Update the records starting at the line containing "Reply to the" and ending with the line containing "will pyautogui.click(x=668, y=100).", replacing "Bitcoin" with "Ethereum" and leaving everything else unchanged. Return only those lines.

### ROWS
★ ★ ★ ★ ★ ★ ★

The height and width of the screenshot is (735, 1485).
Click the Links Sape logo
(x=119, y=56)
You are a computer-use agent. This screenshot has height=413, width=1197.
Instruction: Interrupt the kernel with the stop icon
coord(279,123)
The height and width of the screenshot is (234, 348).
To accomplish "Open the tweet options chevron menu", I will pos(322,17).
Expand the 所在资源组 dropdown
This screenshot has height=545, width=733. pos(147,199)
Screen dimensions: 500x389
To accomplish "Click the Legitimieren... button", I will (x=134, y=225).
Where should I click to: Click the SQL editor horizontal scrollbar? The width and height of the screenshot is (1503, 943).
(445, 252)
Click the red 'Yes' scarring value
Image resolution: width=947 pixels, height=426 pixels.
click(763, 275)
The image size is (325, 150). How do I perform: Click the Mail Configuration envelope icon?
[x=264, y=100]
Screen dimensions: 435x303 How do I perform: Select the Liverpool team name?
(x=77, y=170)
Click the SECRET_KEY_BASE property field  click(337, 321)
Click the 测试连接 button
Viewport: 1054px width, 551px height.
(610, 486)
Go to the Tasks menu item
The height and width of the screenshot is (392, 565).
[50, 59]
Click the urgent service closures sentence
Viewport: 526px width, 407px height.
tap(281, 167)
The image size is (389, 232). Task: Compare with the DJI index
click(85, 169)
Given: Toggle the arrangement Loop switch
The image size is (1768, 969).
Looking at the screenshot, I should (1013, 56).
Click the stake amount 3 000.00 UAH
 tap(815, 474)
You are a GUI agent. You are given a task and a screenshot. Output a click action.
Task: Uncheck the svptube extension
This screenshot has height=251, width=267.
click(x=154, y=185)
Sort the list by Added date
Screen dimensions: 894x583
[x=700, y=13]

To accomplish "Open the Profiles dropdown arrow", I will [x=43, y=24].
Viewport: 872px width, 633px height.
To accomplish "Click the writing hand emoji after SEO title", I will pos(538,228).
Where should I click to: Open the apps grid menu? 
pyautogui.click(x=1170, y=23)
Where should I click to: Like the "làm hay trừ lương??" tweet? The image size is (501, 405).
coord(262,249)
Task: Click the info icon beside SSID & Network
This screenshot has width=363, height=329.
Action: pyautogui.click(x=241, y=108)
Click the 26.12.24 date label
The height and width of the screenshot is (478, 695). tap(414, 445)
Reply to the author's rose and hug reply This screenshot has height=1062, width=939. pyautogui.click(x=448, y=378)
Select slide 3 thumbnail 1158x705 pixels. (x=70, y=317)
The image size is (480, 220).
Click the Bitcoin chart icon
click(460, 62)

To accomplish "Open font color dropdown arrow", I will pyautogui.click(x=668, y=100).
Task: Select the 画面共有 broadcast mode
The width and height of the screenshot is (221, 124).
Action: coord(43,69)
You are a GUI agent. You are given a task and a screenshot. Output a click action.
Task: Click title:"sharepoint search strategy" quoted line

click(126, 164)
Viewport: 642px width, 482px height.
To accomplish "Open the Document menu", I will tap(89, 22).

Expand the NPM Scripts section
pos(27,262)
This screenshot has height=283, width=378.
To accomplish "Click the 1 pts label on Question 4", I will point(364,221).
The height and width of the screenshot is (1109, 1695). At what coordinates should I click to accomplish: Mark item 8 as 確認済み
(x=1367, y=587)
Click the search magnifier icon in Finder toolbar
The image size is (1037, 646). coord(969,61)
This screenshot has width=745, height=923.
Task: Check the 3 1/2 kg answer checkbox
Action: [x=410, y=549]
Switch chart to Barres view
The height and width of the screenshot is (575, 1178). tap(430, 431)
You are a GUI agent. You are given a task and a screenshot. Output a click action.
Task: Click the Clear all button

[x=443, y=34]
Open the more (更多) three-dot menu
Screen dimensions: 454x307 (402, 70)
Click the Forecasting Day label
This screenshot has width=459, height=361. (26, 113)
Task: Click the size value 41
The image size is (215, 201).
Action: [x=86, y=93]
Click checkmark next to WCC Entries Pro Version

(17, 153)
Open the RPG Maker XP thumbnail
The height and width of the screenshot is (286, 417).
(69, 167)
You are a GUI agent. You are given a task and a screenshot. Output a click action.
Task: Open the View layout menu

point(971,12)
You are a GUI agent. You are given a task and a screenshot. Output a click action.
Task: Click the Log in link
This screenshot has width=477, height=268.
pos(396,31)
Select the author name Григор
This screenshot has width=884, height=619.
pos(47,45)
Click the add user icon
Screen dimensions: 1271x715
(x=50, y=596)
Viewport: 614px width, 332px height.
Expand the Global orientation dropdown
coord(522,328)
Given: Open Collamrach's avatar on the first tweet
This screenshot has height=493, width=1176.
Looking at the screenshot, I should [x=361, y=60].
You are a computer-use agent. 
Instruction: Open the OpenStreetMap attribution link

★ ★ ★ ★ ★ ★ ★

### RESULT BELOW
Reply to the author's rose and hug reply This screenshot has height=1062, width=939. pyautogui.click(x=448, y=378)
Select slide 3 thumbnail 1158x705 pixels. (x=70, y=317)
The image size is (480, 220).
Click the Ethereum chart icon
click(460, 62)

To accomplish "Open font color dropdown arrow", I will pyautogui.click(x=668, y=100).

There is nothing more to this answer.